======== Supplied records
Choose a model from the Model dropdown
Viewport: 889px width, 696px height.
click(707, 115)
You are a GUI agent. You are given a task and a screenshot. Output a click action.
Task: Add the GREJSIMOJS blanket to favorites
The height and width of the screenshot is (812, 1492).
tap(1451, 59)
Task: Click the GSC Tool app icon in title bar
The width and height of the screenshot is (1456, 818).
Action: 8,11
================
======== Supplied records
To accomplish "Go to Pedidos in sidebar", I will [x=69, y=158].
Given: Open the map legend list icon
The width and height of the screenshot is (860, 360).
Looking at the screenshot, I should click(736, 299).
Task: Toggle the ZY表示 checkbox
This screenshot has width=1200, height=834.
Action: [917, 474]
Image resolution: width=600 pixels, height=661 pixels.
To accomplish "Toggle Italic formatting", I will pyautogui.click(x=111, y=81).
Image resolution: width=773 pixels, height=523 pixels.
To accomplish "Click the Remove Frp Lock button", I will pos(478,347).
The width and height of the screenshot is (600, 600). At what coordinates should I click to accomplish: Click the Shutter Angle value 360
================
Return only those lines of the records that contain the string "accomplish".

_Task response:_
To accomplish "Go to Pedidos in sidebar", I will [x=69, y=158].
To accomplish "Toggle Italic formatting", I will pyautogui.click(x=111, y=81).
To accomplish "Click the Remove Frp Lock button", I will pos(478,347).
The width and height of the screenshot is (600, 600). At what coordinates should I click to accomplish: Click the Shutter Angle value 360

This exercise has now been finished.